08:45 - 09:15	Isabelle Kraemer (presenting author), Iva Bartunkova, Bernd Eissfeller: Evaluation of a Peer-to-Peer Kalman Filter in Weak-Signal Areas using a Software GNSS-Signal-Simulator The interest in pedestrian navigation in urban canyons and indoors continuously increases since more and more devices are equipped with a GNSS chip. But the navigation in weak-signal areas demand more sophisticated techniques than positioning in areas with free line-of-sight. One possible solution is the integration of Assisted-GNSS (A-GNSS). But A-GNSS requires increased network traffic and a device that is able to process assistance data the here introduced avoids these drawbacks. Instead basic sensors for dead reckoning and local peer-to-peer ad-hoc networks are used to provide a position. Peers apply a Kalman Filter mutually to improve their estimated position. The approach is examined by simulations and uses a Software GNSS-signal-simulator to realistically emulate weak-signal areas.

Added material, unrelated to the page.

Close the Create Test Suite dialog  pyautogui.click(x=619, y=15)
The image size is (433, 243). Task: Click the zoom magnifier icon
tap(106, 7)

09:15 - 09:45	Danai Skournetou (presenting author) and Elena-Simona Lohan: Pulse shaping investigation for the applicability of future GNSS signals in indoor environments It has been commonly recognized that the use of Global Navigation Satellite System (GNSS) signals for indoor positioning is extremely challenging due to the significantly attenuated signal power and the presence of strong multipath components. However, as the advent of new GNSS signals is expected to improve the position accuracy in outdoor environments, their applicability in indoor environments shall be re-examined. In this paper, we investigate the impact of different pulse shapes on the tracking accuracy of the future Global Positioning System (GPS) and Galileo signals. The simulation results indicate what the best pulse shape for indoor scenarios is and whether we need to employ different shapes when dealing with code-based or carrier phase-based estimation.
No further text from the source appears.